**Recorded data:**
==============================

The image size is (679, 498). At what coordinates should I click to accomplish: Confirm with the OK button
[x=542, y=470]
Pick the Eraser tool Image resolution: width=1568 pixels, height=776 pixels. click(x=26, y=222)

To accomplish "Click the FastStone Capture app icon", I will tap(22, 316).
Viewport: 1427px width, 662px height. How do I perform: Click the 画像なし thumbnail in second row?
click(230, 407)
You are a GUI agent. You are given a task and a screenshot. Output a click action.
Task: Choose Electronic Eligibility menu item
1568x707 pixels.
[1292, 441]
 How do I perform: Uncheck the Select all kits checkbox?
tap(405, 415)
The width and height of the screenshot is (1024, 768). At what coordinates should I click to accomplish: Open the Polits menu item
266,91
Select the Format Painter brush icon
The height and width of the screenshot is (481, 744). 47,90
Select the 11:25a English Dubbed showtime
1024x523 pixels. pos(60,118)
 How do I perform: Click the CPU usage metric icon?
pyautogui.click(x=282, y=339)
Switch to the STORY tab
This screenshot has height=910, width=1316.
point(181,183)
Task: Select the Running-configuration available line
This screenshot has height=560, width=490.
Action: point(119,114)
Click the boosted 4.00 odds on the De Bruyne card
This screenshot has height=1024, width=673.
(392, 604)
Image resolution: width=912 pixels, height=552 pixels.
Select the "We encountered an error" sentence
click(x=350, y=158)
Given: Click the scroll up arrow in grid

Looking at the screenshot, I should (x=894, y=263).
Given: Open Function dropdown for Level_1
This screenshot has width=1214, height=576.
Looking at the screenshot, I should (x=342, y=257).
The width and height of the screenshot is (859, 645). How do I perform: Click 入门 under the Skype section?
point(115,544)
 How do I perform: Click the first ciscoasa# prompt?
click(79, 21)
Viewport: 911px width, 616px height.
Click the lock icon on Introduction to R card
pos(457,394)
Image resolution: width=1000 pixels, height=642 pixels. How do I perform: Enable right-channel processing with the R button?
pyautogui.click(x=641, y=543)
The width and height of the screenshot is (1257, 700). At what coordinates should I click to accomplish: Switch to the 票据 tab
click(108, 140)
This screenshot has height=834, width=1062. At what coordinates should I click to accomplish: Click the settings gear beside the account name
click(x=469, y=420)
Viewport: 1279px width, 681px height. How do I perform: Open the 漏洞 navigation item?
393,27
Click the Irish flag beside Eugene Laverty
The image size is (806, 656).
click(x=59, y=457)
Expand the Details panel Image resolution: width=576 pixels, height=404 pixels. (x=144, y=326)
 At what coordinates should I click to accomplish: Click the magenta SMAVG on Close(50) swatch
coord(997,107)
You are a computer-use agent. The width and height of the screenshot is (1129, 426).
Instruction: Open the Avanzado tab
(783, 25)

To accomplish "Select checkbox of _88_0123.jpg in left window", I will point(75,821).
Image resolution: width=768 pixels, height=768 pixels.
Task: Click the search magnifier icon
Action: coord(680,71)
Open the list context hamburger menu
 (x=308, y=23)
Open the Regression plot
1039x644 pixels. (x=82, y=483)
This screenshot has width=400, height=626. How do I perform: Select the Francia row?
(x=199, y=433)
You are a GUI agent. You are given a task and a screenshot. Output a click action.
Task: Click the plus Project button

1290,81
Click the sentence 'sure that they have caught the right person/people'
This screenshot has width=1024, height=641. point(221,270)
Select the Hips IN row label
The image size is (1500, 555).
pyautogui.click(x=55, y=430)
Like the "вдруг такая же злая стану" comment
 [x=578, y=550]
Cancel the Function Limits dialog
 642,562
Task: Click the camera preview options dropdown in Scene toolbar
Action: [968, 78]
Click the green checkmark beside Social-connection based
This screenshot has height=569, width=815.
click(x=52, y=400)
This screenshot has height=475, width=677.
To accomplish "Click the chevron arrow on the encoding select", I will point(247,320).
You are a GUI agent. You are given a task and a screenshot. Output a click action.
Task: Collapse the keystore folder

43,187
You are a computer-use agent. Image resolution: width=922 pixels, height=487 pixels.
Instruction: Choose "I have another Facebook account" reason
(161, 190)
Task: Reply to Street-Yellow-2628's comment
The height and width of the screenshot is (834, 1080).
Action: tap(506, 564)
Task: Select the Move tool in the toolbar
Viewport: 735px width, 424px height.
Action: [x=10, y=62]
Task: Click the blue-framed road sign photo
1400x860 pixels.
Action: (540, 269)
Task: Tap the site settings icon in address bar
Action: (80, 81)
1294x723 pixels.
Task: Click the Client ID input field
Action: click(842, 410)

==============================

Return each entry above exactly, leaving none out.

**EXERCISE SOLUTION:**
The image size is (679, 498). At what coordinates should I click to accomplish: Confirm with the OK button
[x=542, y=470]
Pick the Eraser tool Image resolution: width=1568 pixels, height=776 pixels. click(x=26, y=222)

To accomplish "Click the FastStone Capture app icon", I will tap(22, 316).
Viewport: 1427px width, 662px height. How do I perform: Click the 画像なし thumbnail in second row?
click(230, 407)
You are a GUI agent. You are given a task and a screenshot. Output a click action.
Task: Choose Electronic Eligibility menu item
1568x707 pixels.
[1292, 441]
 How do I perform: Uncheck the Select all kits checkbox?
tap(405, 415)
The width and height of the screenshot is (1024, 768). At what coordinates should I click to accomplish: Open the Polits menu item
266,91
Select the Format Painter brush icon
The height and width of the screenshot is (481, 744). 47,90
Select the 11:25a English Dubbed showtime
1024x523 pixels. pos(60,118)
 How do I perform: Click the CPU usage metric icon?
pyautogui.click(x=282, y=339)
Switch to the STORY tab
This screenshot has height=910, width=1316.
point(181,183)
Task: Select the Running-configuration available line
This screenshot has height=560, width=490.
Action: point(119,114)
Click the boosted 4.00 odds on the De Bruyne card
This screenshot has height=1024, width=673.
(392, 604)
Image resolution: width=912 pixels, height=552 pixels.
Select the "We encountered an error" sentence
click(x=350, y=158)
Given: Click the scroll up arrow in grid

Looking at the screenshot, I should (x=894, y=263).
Given: Open Function dropdown for Level_1
This screenshot has width=1214, height=576.
Looking at the screenshot, I should (x=342, y=257).
The width and height of the screenshot is (859, 645). How do I perform: Click 入门 under the Skype section?
point(115,544)
 How do I perform: Click the first ciscoasa# prompt?
click(79, 21)
Viewport: 911px width, 616px height.
Click the lock icon on Introduction to R card
pos(457,394)
Image resolution: width=1000 pixels, height=642 pixels. How do I perform: Enable right-channel processing with the R button?
pyautogui.click(x=641, y=543)
The width and height of the screenshot is (1257, 700). At what coordinates should I click to accomplish: Switch to the 票据 tab
click(108, 140)
This screenshot has height=834, width=1062. At what coordinates should I click to accomplish: Click the settings gear beside the account name
click(x=469, y=420)
Viewport: 1279px width, 681px height. How do I perform: Open the 漏洞 navigation item?
393,27
Click the Irish flag beside Eugene Laverty
The image size is (806, 656).
click(x=59, y=457)
Expand the Details panel Image resolution: width=576 pixels, height=404 pixels. (x=144, y=326)
 At what coordinates should I click to accomplish: Click the magenta SMAVG on Close(50) swatch
coord(997,107)
You are a computer-use agent. The width and height of the screenshot is (1129, 426).
Instruction: Open the Avanzado tab
(783, 25)

To accomplish "Select checkbox of _88_0123.jpg in left window", I will point(75,821).
Image resolution: width=768 pixels, height=768 pixels.
Task: Click the search magnifier icon
Action: coord(680,71)
Open the list context hamburger menu
 (x=308, y=23)
Open the Regression plot
1039x644 pixels. (x=82, y=483)
This screenshot has width=400, height=626. How do I perform: Select the Francia row?
(x=199, y=433)
You are a GUI agent. You are given a task and a screenshot. Output a click action.
Task: Click the plus Project button

1290,81
Click the sentence 'sure that they have caught the right person/people'
This screenshot has width=1024, height=641. point(221,270)
Select the Hips IN row label
The image size is (1500, 555).
pyautogui.click(x=55, y=430)
Like the "вдруг такая же злая стану" comment
 [x=578, y=550]
Cancel the Function Limits dialog
 642,562
Task: Click the camera preview options dropdown in Scene toolbar
Action: [968, 78]
Click the green checkmark beside Social-connection based
This screenshot has height=569, width=815.
click(x=52, y=400)
This screenshot has height=475, width=677.
To accomplish "Click the chevron arrow on the encoding select", I will point(247,320).
You are a GUI agent. You are given a task and a screenshot. Output a click action.
Task: Collapse the keystore folder

43,187
You are a computer-use agent. Image resolution: width=922 pixels, height=487 pixels.
Instruction: Choose "I have another Facebook account" reason
(161, 190)
Task: Reply to Street-Yellow-2628's comment
The height and width of the screenshot is (834, 1080).
Action: tap(506, 564)
Task: Select the Move tool in the toolbar
Viewport: 735px width, 424px height.
Action: [x=10, y=62]
Task: Click the blue-framed road sign photo
1400x860 pixels.
Action: (540, 269)
Task: Tap the site settings icon in address bar
Action: (80, 81)
1294x723 pixels.
Task: Click the Client ID input field
Action: click(842, 410)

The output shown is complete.